Jerry Brown clears way for controversial new tribal casino
SACRAMENTO -- A Central Valley Indian tribe has earned the right to build a new casino with 2,000 slot machines near the city of Madera, thanks to a bill signed by Gov. Jerry Brown on Wednesday.
Brown’s action permits the North Fork Rancheria of Mono Indians to proceed with the controversial casino, ending a fight that divided Democrats and Republicans in Sacramento and could reshape the future of gambling in California.
The deal was made possible through a rare federal approval process that allowed the tribe to build on land it has just recently acquired.

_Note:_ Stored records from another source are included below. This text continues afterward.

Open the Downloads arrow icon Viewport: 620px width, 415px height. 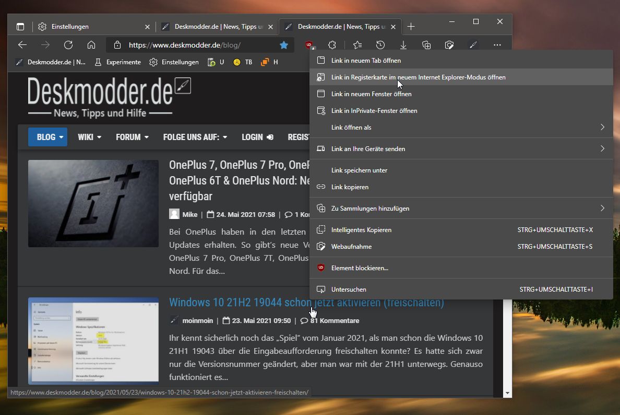pos(403,45)
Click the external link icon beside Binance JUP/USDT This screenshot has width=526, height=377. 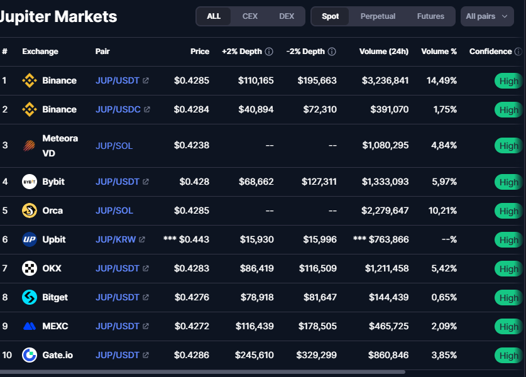tap(145, 80)
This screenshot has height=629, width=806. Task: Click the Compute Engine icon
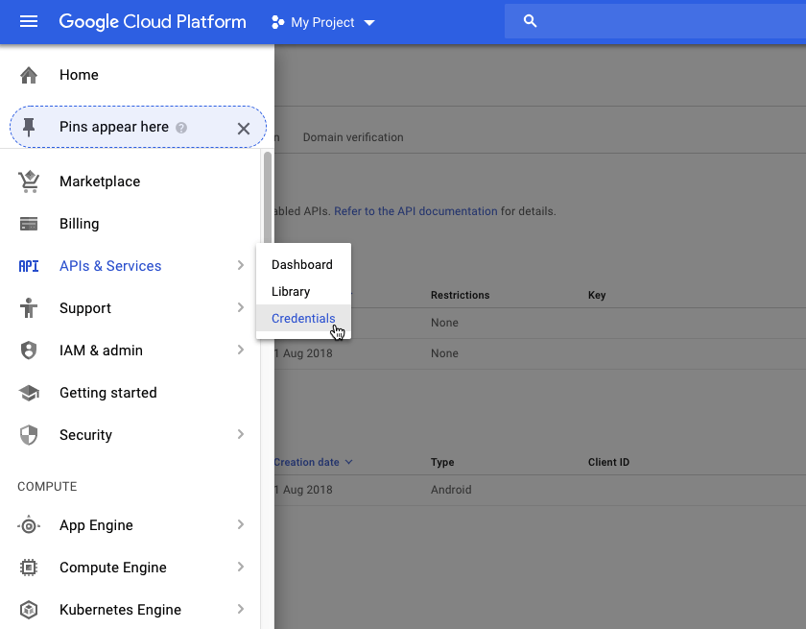tap(28, 567)
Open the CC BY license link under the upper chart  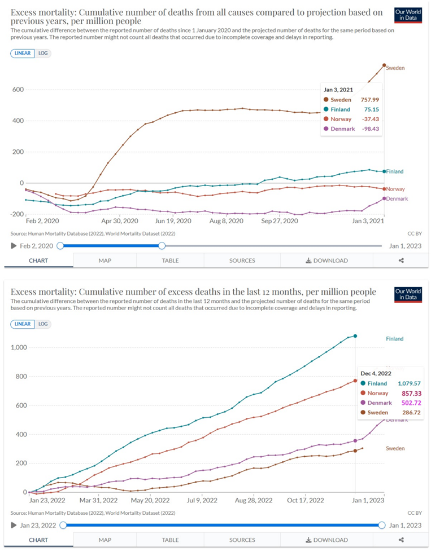pyautogui.click(x=414, y=233)
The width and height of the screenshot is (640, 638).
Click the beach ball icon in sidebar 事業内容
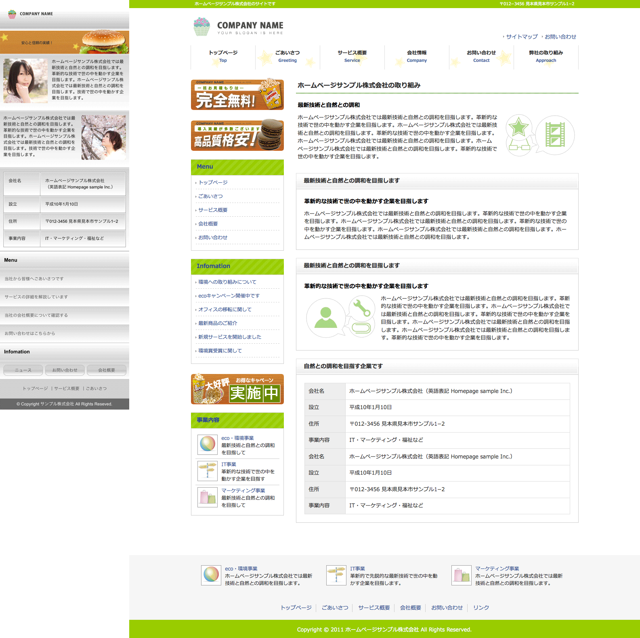208,444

Federal law stipulates that typically casinos can be built only on lands recognized as belonging to tribes before 1988, the year the federal government officially sanctioned tribal gambling.

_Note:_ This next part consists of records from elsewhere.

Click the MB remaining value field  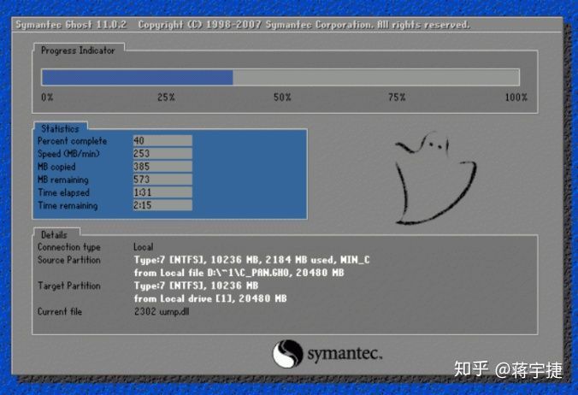[x=162, y=180]
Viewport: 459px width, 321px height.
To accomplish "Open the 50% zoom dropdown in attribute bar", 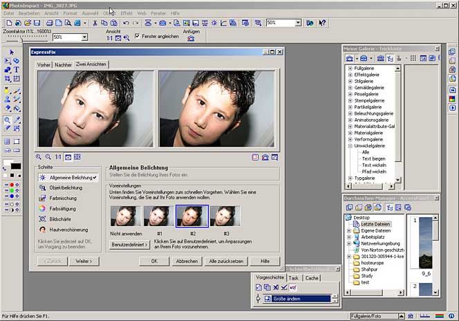I will pos(84,37).
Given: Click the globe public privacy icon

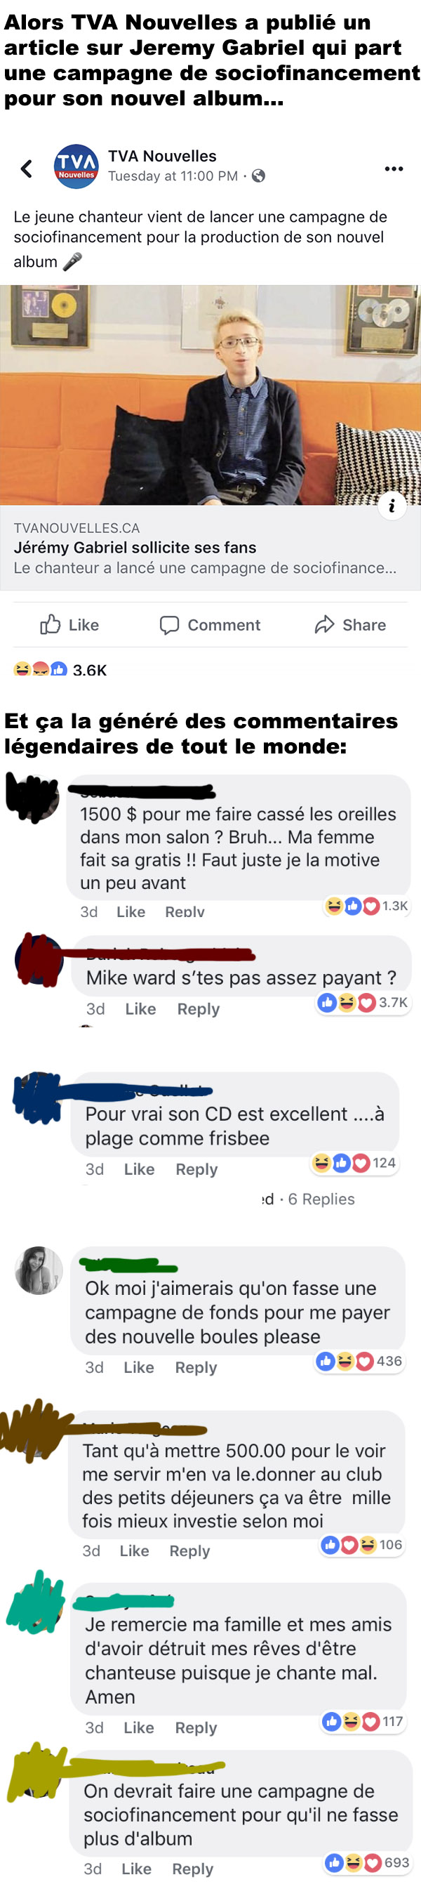Looking at the screenshot, I should (x=259, y=176).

The exception made for North Fork angered other neighboring and large casino-owning tribes around the state who said the North Fork were “reservation shopping.” The new location’s proximity to a major state highway and the city of Madera also touched off concerns about the encroachment of Indian casinos into urban areas.
Brown also signed a measure expanding work furlough programs offered in county jails to nonviolent felons assigned there rather than prison as part of state efforts to reduce the prison population. AB 752 by Assemblyman Reginald Jones-Sawyer (D-Los Angeles) is supported by the California Attorneys for Criminal Justice and Chief Probation Officers of California. It expands a furlough program currently only allowed for those convicted of misdemeanors, nonpayment of fines and contempt.
The California District Attorneys Assn. opposed the bill as a “further attempt to blur the line between persons sentenced to county jail after a felony conviction because of realignment and misdemeanants sentenced to county jail.”